The crowd that gathered to hear Jesus speak that day had just experienced a food miracle. In John there is no "Last Supper" moment, what there is, is a truly eucharistic moment. In John the feeding of the 5,000 takes the place of the last supper followed by this discourse in which Jesus says "eat me." John is a much younger gospel than the other three and has a much more developed Christology than the others. The issue isn't who Jesus is, or what Jesus did and the issue isn't what is the last supper, but rather how do we understand it as followers of the way of Jesus. Jesus's dialogue with the crowd followed the the greatest food miracle ever, where everyone who was hungry got their fill. This crowd was back for more and what Jesus had to give to them was not bread and fish this time, but rather himself. "EAT me." Jesus beckons, "I am the bread of heaven. Your ancestors ate mana, but died. If you EAT ME, you will never go hungry, you will live forever." Jesus knew the history, the background of a people who experienced the miracle of food out of nothing (mana) Jesus even repeated the miracle for them, and yet they were not satisfied.
What will it take for the world to be satisfied? What will it take for bellies to be full...not just sometimes, but all the time? The answer is Jesus.
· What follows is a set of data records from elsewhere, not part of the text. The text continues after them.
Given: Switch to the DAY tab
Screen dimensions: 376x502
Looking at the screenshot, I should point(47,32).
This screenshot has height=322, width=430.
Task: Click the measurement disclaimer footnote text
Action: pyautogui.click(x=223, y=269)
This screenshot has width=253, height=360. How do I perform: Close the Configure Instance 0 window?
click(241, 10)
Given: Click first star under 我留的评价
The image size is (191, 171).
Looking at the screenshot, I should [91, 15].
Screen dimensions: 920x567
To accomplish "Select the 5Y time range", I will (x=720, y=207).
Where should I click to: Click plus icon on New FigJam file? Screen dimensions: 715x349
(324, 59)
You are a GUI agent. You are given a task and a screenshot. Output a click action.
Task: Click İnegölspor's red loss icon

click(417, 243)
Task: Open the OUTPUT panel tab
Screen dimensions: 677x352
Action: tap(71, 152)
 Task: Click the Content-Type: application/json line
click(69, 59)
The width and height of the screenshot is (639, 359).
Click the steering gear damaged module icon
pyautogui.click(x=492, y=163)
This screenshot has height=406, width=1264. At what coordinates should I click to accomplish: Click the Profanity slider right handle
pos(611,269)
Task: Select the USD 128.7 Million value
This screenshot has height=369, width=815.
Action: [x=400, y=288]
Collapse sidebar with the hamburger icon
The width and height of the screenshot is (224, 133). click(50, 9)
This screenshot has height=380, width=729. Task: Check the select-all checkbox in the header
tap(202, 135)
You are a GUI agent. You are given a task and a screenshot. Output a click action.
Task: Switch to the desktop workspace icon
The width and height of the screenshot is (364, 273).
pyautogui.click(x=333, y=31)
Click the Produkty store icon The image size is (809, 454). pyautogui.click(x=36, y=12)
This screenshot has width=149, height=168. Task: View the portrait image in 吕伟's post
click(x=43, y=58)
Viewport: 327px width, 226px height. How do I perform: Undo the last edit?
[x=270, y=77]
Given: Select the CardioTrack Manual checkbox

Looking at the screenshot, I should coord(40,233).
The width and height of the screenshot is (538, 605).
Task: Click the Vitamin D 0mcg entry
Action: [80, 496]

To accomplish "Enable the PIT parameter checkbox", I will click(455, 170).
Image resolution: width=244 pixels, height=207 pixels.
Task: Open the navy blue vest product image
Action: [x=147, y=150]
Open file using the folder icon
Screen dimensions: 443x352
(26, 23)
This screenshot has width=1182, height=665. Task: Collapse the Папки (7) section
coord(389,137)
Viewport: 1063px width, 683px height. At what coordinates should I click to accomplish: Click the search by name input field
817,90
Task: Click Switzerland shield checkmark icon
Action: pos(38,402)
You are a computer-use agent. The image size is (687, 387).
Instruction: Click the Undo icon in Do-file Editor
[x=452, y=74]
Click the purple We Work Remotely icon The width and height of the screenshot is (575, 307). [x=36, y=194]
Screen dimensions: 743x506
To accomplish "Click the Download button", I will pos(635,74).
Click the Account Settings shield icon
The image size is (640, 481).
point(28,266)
The great thing about how Jesus left everything is this, he left us his spirit, which in turn makes us his body. When we gather as the church on Sunday morning, there is the gathered body of the risen Christ, the same Christ who admonishes us to feed the hungry. In John, the Eucharist is about social justice, feeding the hungry, not once, but always. What makes that meal of bread and wine so special is what God does in it and in us. It's a sacrament, a work of God, sanctifying his people. Jesus is making himself present, as he did at so many meals, transforming us and sending us out as his resurrected body to feed the hungry, with with spiritual food and real food. He is reminding us that we are broken, we are community, we are healed, we are forgiven.